Another aspect that is also increasing in importance is the burgeoning injection of greenery in man-made neighbourhoods. Hence, the latest plan to embed environmental stewardship as integral to urban development, by building more than 25 new parks and extending over 50 km of park connectors between 2025 and 2030. The Kranji Nature Corridor will strengthen ecological links between the Central Catchment, Mandai Mangrove and Mudflat Nature Park, and the Rail Corridor. This includes new waterfront routes along Sungei Mandai and Kranji Reservoir, 11 km of nature ways along roads, and 8 km of recreational paths. This corridor will not only support biodiversity but also bring nature closer to homes in areas like Marsiling and the upcoming Kranji housing estate. Additionally, more therapeutic gardens will be introduced. Singapore aims to have 30 of such gardens by 2030, including new ones at Teachers’ Estate Park, expanding the current network of 18. Nature will also be more tightly integrated into residential areas, with new green spaces planned in neighbourhoods such as Farrer Park, Spottiswoode, and Woodgrove with green lungs a non-negotiable mainstay throughout the island.

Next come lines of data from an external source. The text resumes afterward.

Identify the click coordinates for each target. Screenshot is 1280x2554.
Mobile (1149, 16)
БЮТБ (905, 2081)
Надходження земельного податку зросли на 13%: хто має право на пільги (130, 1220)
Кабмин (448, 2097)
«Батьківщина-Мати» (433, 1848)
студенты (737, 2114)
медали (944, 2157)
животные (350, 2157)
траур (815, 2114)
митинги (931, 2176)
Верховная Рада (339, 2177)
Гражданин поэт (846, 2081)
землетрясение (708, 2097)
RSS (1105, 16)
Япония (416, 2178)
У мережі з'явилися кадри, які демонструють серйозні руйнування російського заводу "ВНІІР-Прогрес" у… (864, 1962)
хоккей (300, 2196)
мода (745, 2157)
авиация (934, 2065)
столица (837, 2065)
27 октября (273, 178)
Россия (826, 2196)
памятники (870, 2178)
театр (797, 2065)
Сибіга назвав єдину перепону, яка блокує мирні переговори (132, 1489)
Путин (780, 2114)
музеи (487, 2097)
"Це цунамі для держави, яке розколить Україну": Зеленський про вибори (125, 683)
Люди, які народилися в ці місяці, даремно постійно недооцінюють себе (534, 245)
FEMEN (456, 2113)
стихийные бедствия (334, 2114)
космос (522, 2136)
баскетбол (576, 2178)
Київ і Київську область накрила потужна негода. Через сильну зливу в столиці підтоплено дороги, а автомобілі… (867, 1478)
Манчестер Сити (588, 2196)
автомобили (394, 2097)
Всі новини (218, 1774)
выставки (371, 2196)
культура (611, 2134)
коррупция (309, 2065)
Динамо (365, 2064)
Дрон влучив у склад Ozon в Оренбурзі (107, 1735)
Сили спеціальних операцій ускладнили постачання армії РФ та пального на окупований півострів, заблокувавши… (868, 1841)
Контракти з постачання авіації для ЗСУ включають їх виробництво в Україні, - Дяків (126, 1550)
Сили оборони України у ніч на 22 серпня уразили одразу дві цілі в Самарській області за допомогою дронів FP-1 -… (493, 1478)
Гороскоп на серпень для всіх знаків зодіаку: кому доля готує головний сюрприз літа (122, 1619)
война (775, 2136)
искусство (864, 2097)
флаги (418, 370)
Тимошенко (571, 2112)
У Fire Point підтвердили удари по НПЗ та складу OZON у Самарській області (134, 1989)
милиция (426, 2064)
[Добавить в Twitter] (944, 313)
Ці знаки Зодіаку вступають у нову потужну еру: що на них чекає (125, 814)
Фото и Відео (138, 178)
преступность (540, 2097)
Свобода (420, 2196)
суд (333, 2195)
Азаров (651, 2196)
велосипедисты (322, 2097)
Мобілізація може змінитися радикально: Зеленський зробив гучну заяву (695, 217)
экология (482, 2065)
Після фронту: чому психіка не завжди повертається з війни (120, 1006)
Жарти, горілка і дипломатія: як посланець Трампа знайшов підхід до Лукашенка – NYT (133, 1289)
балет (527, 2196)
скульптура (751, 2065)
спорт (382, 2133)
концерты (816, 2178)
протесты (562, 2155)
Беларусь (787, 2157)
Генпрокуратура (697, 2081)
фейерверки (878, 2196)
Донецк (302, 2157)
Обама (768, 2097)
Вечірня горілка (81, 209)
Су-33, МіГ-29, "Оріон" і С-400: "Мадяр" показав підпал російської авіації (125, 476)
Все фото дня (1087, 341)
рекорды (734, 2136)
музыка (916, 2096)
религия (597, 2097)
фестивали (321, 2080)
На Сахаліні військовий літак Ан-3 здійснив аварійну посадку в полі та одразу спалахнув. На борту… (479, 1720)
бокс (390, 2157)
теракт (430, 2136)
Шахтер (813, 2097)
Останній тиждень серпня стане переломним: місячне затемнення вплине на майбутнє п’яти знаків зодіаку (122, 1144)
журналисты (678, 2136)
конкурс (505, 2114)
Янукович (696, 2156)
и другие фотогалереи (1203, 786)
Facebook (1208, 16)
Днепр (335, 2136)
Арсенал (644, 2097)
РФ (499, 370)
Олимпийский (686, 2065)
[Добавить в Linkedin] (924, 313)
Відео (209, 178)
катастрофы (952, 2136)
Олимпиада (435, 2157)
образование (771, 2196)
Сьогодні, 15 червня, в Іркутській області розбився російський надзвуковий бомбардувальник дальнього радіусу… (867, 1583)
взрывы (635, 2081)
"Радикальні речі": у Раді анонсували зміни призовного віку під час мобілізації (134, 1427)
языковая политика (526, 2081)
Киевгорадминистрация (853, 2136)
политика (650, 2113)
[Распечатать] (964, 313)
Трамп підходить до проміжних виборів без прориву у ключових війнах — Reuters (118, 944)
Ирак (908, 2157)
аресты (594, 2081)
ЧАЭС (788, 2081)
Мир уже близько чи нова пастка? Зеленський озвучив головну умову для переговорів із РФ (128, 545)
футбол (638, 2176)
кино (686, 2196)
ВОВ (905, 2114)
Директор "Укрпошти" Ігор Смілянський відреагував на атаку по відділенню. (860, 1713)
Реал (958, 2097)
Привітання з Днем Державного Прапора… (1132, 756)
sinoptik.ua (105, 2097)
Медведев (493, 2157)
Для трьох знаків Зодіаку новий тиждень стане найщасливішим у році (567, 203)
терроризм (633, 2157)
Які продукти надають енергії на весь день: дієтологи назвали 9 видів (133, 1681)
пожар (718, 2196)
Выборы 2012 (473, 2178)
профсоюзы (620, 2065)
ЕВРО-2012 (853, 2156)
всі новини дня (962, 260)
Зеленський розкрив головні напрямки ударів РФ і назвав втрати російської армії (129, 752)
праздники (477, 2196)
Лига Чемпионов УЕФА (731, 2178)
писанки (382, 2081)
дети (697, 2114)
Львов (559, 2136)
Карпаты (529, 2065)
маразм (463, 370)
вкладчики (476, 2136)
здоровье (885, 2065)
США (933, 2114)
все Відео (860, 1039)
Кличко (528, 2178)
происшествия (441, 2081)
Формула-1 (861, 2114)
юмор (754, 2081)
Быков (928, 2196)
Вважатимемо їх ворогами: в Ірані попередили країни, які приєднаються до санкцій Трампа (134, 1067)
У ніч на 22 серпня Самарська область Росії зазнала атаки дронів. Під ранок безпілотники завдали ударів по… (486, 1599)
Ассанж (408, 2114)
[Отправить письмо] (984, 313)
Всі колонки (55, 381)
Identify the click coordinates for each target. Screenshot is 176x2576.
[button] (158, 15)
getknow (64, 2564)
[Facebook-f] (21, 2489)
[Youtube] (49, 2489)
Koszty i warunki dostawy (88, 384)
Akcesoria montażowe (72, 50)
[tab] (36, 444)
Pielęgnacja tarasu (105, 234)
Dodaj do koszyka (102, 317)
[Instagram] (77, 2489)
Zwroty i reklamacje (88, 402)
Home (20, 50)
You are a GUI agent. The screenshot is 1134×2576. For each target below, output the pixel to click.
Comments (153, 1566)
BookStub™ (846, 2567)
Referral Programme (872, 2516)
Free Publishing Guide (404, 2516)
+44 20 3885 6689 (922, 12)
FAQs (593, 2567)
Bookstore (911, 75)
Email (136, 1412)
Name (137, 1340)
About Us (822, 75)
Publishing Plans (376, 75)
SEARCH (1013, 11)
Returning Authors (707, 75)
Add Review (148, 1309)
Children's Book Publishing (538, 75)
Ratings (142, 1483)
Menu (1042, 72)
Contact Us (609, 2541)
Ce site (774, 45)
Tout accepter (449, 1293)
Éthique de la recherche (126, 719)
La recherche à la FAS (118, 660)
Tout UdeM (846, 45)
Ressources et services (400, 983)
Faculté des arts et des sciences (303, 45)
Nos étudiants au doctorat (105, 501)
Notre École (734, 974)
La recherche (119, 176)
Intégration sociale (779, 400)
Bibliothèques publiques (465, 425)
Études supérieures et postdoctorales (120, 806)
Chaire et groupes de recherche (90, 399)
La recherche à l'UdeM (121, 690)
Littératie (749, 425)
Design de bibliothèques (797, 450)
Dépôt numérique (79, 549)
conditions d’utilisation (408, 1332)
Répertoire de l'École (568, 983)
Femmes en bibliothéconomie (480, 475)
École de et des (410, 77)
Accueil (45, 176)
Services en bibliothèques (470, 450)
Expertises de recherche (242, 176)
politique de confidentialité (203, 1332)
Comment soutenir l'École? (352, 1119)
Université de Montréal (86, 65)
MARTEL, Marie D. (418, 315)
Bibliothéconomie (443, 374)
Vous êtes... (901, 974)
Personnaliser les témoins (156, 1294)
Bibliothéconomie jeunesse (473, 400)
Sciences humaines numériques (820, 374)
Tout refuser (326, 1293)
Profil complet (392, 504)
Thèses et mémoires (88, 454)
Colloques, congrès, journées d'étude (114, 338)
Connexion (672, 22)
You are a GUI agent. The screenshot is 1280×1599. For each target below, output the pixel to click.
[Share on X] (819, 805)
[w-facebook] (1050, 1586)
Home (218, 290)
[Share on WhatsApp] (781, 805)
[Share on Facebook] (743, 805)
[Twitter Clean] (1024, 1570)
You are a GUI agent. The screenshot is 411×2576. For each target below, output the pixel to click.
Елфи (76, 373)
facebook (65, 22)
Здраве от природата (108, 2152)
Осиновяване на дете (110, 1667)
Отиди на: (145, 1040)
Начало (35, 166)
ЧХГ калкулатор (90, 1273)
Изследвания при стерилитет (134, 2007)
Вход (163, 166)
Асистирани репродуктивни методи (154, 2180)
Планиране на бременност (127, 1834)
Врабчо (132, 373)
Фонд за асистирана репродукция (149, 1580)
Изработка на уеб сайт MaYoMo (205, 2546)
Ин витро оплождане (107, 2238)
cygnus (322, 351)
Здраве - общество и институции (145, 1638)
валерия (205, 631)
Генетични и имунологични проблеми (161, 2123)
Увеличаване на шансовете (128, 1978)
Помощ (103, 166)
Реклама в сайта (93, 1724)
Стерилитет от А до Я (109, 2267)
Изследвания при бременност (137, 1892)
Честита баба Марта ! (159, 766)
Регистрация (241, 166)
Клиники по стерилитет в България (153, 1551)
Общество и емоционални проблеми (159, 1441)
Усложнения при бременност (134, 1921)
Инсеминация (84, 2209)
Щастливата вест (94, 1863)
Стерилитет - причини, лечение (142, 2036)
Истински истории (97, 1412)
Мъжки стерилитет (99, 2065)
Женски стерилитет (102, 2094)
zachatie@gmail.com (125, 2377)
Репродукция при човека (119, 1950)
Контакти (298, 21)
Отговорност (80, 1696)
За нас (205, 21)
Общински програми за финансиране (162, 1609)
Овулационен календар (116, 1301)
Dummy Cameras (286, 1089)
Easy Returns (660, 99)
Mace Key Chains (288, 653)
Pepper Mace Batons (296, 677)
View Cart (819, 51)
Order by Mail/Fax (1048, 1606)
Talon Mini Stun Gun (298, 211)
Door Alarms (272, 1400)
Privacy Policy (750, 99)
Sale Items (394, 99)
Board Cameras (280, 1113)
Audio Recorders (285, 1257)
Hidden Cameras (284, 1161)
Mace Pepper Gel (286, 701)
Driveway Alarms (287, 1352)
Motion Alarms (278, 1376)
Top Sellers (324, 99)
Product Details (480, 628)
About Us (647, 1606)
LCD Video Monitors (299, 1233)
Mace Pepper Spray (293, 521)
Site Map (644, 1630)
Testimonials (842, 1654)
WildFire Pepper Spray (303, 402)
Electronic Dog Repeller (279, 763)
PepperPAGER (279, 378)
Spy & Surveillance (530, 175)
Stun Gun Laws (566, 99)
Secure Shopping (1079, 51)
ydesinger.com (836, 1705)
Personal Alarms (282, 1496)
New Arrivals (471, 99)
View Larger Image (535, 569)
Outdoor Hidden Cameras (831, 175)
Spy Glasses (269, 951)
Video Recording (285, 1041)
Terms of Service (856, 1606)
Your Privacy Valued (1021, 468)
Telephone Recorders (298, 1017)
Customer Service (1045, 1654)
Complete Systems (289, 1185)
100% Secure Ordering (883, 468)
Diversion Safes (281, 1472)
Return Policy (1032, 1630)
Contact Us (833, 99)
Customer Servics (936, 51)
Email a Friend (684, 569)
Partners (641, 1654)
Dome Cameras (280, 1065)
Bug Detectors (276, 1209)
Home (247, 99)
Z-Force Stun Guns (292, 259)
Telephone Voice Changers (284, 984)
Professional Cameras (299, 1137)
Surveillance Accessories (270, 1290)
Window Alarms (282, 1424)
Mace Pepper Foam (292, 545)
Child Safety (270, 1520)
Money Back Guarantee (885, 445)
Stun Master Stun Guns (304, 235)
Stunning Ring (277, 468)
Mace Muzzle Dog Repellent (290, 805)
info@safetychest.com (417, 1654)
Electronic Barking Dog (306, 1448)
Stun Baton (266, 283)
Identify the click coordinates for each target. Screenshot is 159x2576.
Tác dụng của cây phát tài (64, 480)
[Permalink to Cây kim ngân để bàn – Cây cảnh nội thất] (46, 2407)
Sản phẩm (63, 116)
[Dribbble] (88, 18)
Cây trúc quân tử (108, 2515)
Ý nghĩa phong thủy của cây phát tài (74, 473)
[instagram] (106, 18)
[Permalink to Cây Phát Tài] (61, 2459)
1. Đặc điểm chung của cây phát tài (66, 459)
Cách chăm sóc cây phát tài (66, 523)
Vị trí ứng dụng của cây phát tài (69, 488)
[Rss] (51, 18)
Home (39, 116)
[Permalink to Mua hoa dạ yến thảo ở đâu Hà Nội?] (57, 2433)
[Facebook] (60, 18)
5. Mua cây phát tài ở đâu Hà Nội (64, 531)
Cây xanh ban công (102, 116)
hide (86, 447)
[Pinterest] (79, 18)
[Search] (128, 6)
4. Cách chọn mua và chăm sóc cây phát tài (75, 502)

A game changer that can be expected from 2030 would be the relocation of Paya Lebar Airbase. With some 800-ha of land that is currently being taken up for military purposes, this will free up the development of residences, offices, factories and recreational areas, liberating height restrictions (imposed for the safe navigation of aircraft) of land plots in the East. Although higher plot ratios around Paya Lebar Airbase have not been announced in the 2025 Masterplan, it would not be unreasonable to envisage some collective sale opportunities, when older properties that are no longer shackled by low-rise plot ratios are able to realise enhancement in land values after-2030.